Can we forcast interest rate for the next 7 years? What do you call this kind of computation?

Sorry for the confusion. Thanks.

morgaine300
Jul 25, 2009, 03:37 PM
You need to call the interest dollar amount "interest" and the rate a "rate." You've just said again that you want to forecast the interest "rate" for the next 7 years. Sounds like what you want is to know the interest dollar amount that each of those payments will consist of.

There are some complications here. One, there's two ways to do the interest. The most common (like you'd normally do for a mortgage or car loan or such) is that the payments are equal and already include interest. The other way is that the payments are principal and then interest is added to that payment, and then each payment goes down as time goes along cause the interest will go down.

The other is that the payments were due starting last November and nothing's been paid. So are they accruing interest this whole time, and if so, how would that be taken care of cause it wouldn't have been figured into the original payments. Or maybe just some late fee of some sort. And... have to know what those payments are too. I can figure that out, but it doesn't mean it'll match whatever they did.

So can't just flat-out answer this.

It also occurs to me that this is actually a homework problem. Why? Cause what kind of company/person has $2 million in damages? Not someone who would come to a place like this to ask such questions.
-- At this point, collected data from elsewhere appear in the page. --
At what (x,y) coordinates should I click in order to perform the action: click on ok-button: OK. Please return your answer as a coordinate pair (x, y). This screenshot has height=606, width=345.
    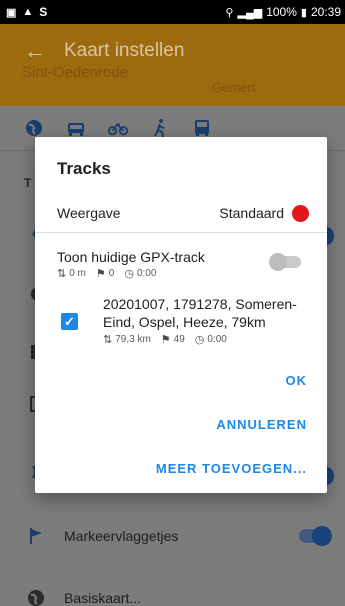
    Looking at the image, I should click on (297, 380).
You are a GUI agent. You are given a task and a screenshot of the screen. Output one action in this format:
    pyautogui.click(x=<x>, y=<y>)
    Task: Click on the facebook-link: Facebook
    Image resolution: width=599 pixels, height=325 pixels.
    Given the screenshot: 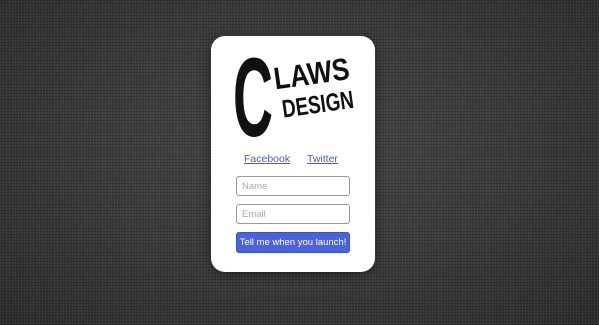 What is the action you would take?
    pyautogui.click(x=267, y=159)
    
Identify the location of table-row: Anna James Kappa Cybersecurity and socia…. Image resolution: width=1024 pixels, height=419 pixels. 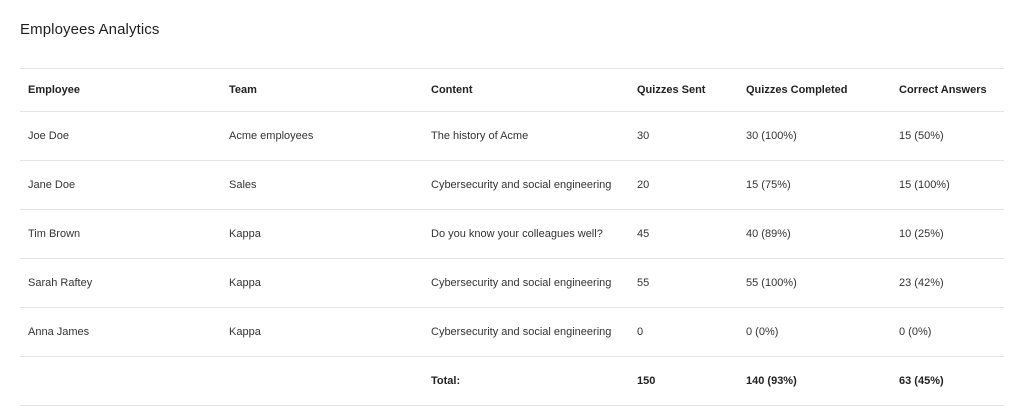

So, tell me, was this a homework problem? If so, we don't just outright do homework for people -- we expect you to try to work it out first and then we can check what you've done. But all that stuff I said I needed to know still counts. You've paraphrased the whole thing and there's missing information.

elacap
Jul 28, 2009, 05:05 AM
Thank you so much for your response. I really appreciate it.
How I wish I can explain this matter to you further but I think this is not the proper way. Just want to assure you that my question is not a homework.